▶ _INSTRUCTIONS FOR THE TASK_:
In your transcription, keep every record exact and leave out the pictures.

▶ _STORED DATA_:
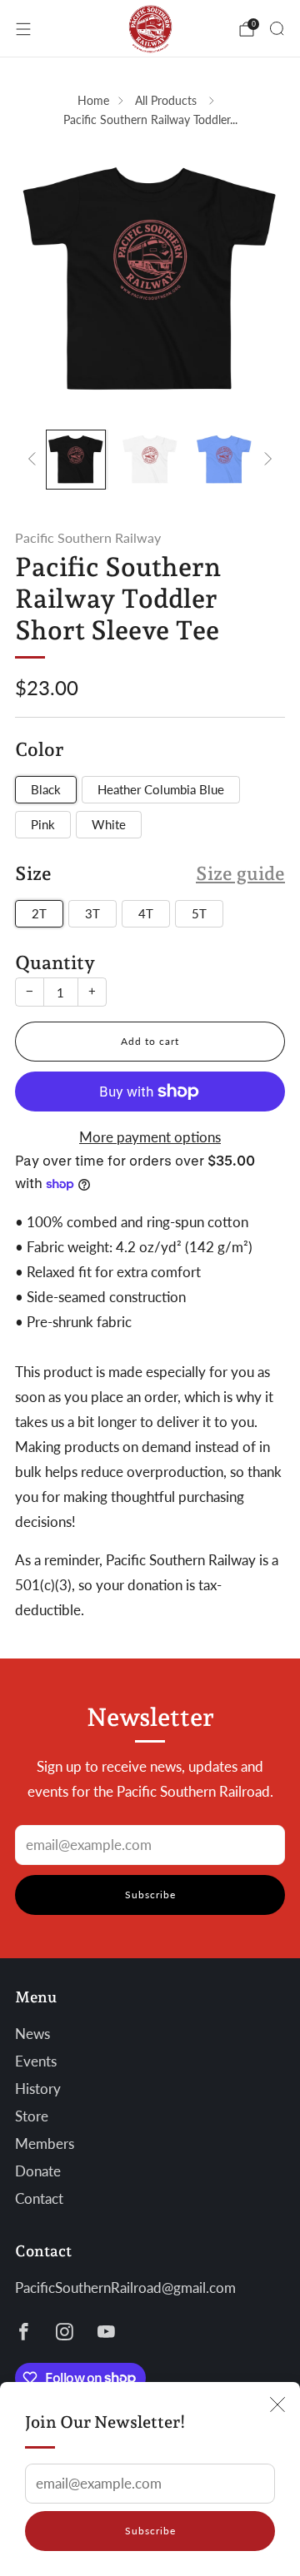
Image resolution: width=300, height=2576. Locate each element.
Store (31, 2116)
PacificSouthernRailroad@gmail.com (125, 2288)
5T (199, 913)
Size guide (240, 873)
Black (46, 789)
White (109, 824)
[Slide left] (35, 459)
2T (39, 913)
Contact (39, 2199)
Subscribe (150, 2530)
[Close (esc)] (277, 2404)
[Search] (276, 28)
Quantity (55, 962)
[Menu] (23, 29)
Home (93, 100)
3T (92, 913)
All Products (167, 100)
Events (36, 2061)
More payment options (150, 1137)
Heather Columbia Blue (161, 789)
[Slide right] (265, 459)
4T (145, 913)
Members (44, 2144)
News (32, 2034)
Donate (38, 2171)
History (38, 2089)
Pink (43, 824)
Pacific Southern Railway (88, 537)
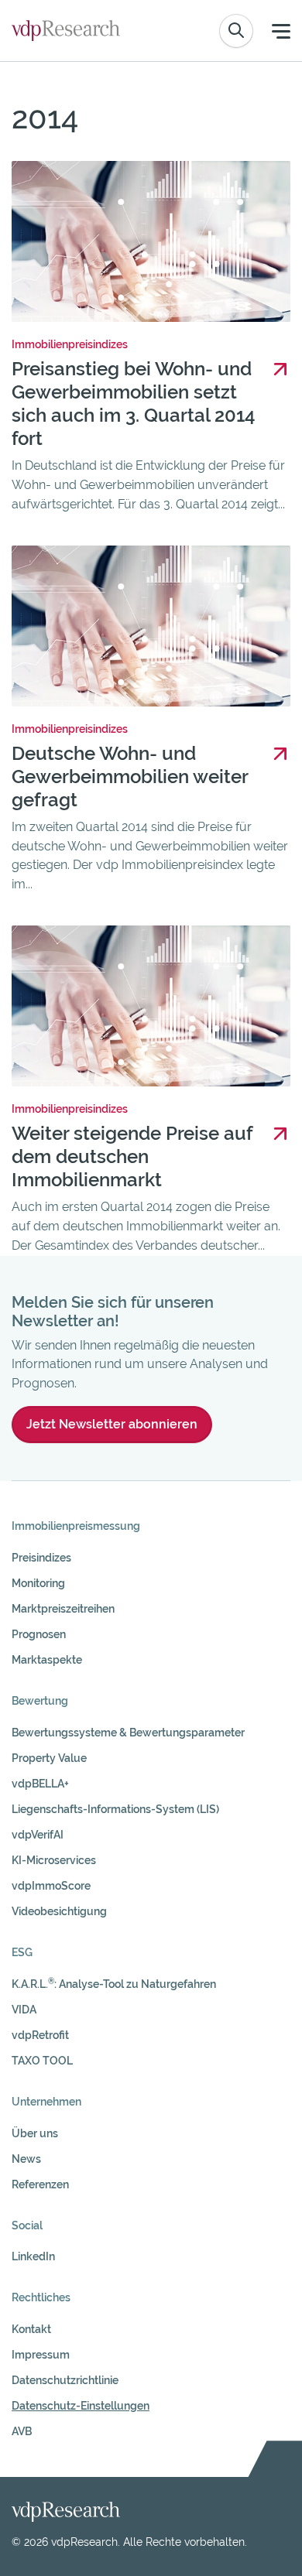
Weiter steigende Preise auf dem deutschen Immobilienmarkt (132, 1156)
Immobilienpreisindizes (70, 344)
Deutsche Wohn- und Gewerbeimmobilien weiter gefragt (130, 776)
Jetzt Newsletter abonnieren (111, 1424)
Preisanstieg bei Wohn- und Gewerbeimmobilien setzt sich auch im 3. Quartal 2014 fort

▶ _TASK ANSWER_:
Image resolution: width=300, height=2576. Locate each element.
Store (31, 2116)
PacificSouthernRailroad@gmail.com (125, 2288)
5T (199, 913)
Size guide (240, 873)
Black (46, 789)
White (109, 824)
[Slide left] (35, 459)
2T (39, 913)
Contact (39, 2199)
Subscribe (150, 2530)
[Close (esc)] (277, 2404)
[Search] (276, 28)
Quantity (55, 962)
[Menu] (23, 29)
Home (93, 100)
3T (92, 913)
All Products (167, 100)
Events (36, 2061)
More payment options (150, 1137)
Heather Columbia Blue (161, 789)
[Slide right] (265, 459)
4T (145, 913)
Members (44, 2144)
News (32, 2034)
Donate (38, 2171)
History (38, 2089)
Pink (43, 824)
Pacific Southern Railway (88, 537)
Weiter steigende Preise auf dem deutschen Immobilienmarkt (132, 1156)
Immobilienpreisindizes (70, 344)
Deutsche Wohn- und Gewerbeimmobilien weiter gefragt (130, 776)
Jetzt Newsletter abonnieren (111, 1424)
Preisanstieg bei Wohn- und Gewerbeimmobilien setzt sich auch im 3. Quartal 2014 fort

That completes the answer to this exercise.